Les trois principaux leaders de l’opposition tchadienne ont décidé de boycotter les élections présidentielles prévues lundi. Malgré cette annonce, Idriss Deby, l’actuel chef d’Etat, a déclaré vendredi que le scrutin était crédible.

Les Tchadiens votent lundi pour élire leur président pour un mandat de cinq ans. Les trois principaux opposants à l’actuel chef d’Etat Idriss Deby, Saleh Kebzabo, Wadal Abdelkader Kamougué et Ngarlejy Yorongar, ont à nouveau décidé de suspendre leur participation à la présidentielle. Ils avaient agi de la même façon lors du précèdent scrutin, en 2006. Ils ont notamment dénoncé des fraudes lors des élections législatives de février qu’ils ont qualifiées de « mascarade électorale». Ils exigent désormais que de nouvelles cartes d’électeurs soient distribuées.

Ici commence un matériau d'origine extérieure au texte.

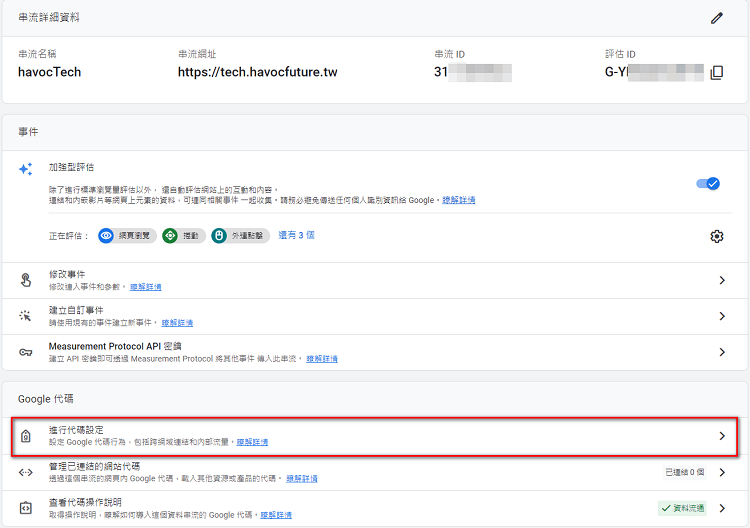
Task: Click the code brackets icon beside 管理已連結的網站代碼
Action: [x=26, y=472]
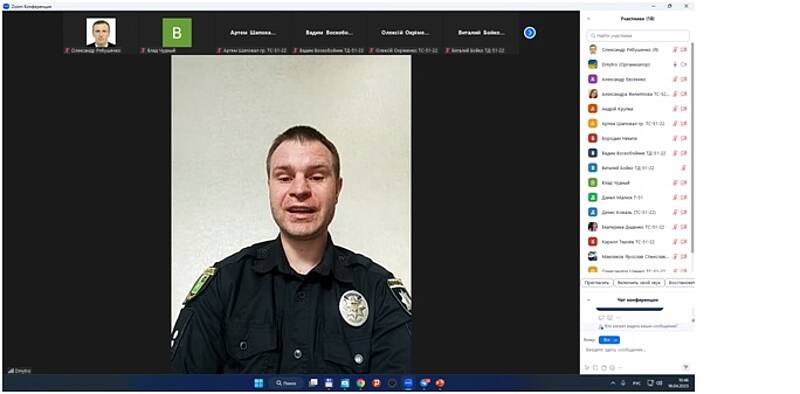Viewport: 800px width, 394px height.
Task: Click the Пригласить button
Action: tap(597, 282)
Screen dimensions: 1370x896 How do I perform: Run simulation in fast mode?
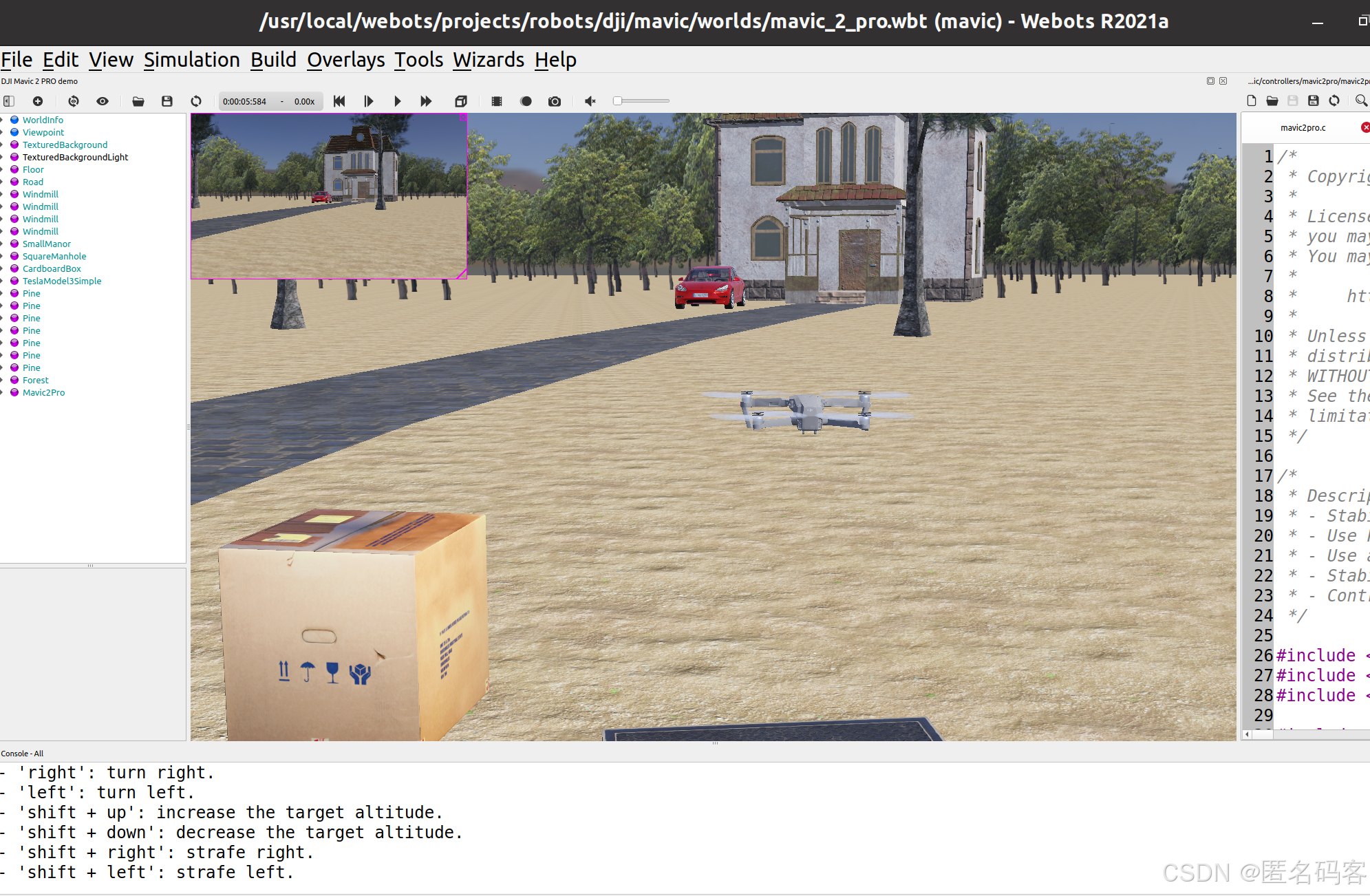[426, 101]
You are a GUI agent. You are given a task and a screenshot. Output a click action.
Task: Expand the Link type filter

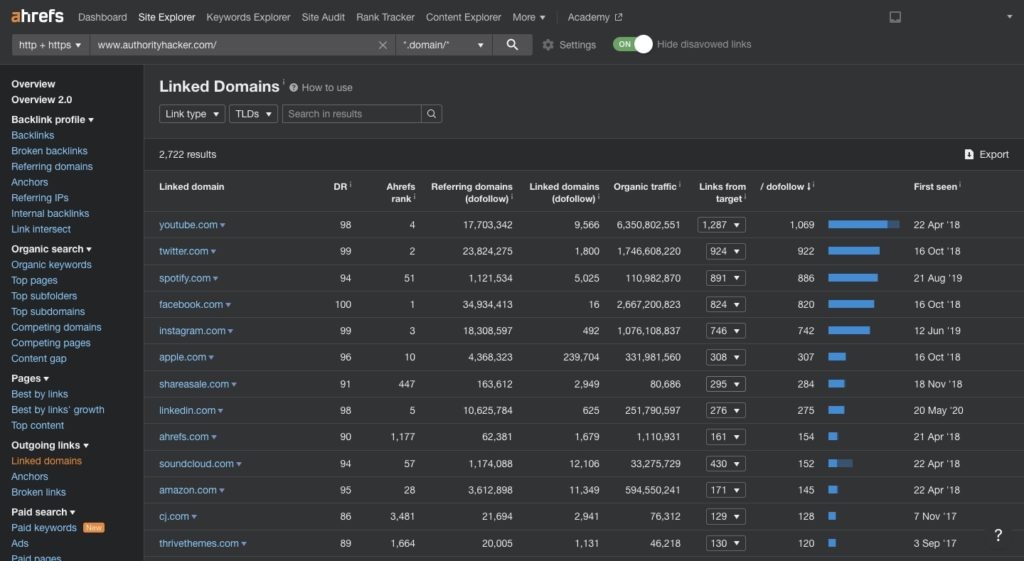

Une élection qui se veut transparente

Idriss Deby, au pouvoir depuis 1990, a estimé vendredi lors d’une conférence de presse à N’djamena, que malgré la décision prise par ces concurrents « les élections vont être crédibles ». Selon lui, la raison fondamentale de leur rejet de la présidentielle est qu’ils « sentent qu’ils seront battus. » « Je crois que ce sont des gens un peu essoufflés sur le plan financier après les législatives », a-t-il ajouté.

Le taux de participation est le véritable enjeu de cette élection. Toutefois, l’actuel chef d’Etat a prédit une « participation massive » du peuple, qui selon lui, sera supérieur à celui des élections législatives. » Convaincu qu’il sera réélu, il prévoit sous son quinquennat de faire de sa priorité le « développement du monde rural, qui représente 80% de la population. » Pour assurer le bon déroulement du scrutin, près de 3500 observateurs de la société civile seront déployé à travers tout le pays, a annoncé jeudi Massalbaye Tenebaye, le président de la Coalition indépendante pour des élections libres (Ciel), proche du pouvoir.